4.3        The Treaty was entered into for an initial term of 40 years, with provision being made for successive terms of 20 years, unless by the end of each term, including the initial term of 40 years, the contracting states should have concluded an agreement on the permanent delimitation of the continental shelf between Australia and East Timor—a seabed treaty. [3]

4.4        The Treaty was challenged by Portugal in the International Court of Justice when it entered into effect in 1991 on the grounds that it violated the rights of the people of East Timor to self-determination and violated Portugal’s rights as the administering power of East Timor. As Indonesia declined to consent to the jurisdiction of the Court, the Court was unable to adjudicate the matter.[4]

4.5        The Treaty arrangements proved to be beneficial to both Indonesia and Australia. Within the Zone of Co-operation, an exploration program, which involved the drilling of 42 wells, resulted in the discovery of hydrocarbons in 36 of the wells and the identification in Area A of about 400 million barrels of condensate (a light oil) and LPG (liquid petroleum gas) and three trillion cubic feet of gas. These resources have been discovered in some medium to small oilfields, including at Elang-Kakatua and Jahal, and some large gas fields at Bayu-Undan and Sunrise Troubadour.[5]

4.6        At each Ministerial Council, Ministers from Indonesia and Australia gave reports on activities in Area C and Area B respectively. To date, there has been no exploration carried out in Area C and it is not seen as particularly prospective, both because of its depth and the geology of the area.[6]

4.7        In Area B, the Australian area of jurisdiction, there has been some exploration, both seismic and drilling of wells, but to date no hydrocarbons have been found.[7]

4.8        In Area A, the Elang-Kakatua field began commercial production in mid-1998 with production to November 1999 valued around $A250 million, returning to each contracting state around $5 million in revenues from the production sharing arrangements. East Timor received its first royalty payment from the Timor Gap, worth over US$3 million, on 18 October 2000.[8] The revenue came from oil lifted from the Elang-Kakatua field, the only active oil field in the Timor Sea.
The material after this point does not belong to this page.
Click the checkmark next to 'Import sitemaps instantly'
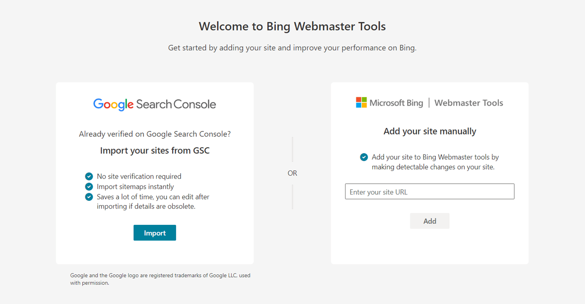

The figure represented half of the revenues collected from production sharing between 25 October 1999 and 25 September 2000.

4.9        The cumulative employment figure for Area A of the Zone from the commencement of operations in 1991 to November 1999 was around 124,000 man-days for Australians and 80,000 man-days for Indonesians.[9]

4.10      The Treaty and associated arrangements attracted exploration and development to the Zone of Co-operation with significant industry investment. The Committee was told the Treaty provisions had withstood the test of time over the period 1991 to November 1999, and there had been no need to amend the Treaty, the petroleum mining code or the model production sharing contract. From time to time, various issues arose and were successfully resolved through the Joint Authority and Ministerial Council.[10]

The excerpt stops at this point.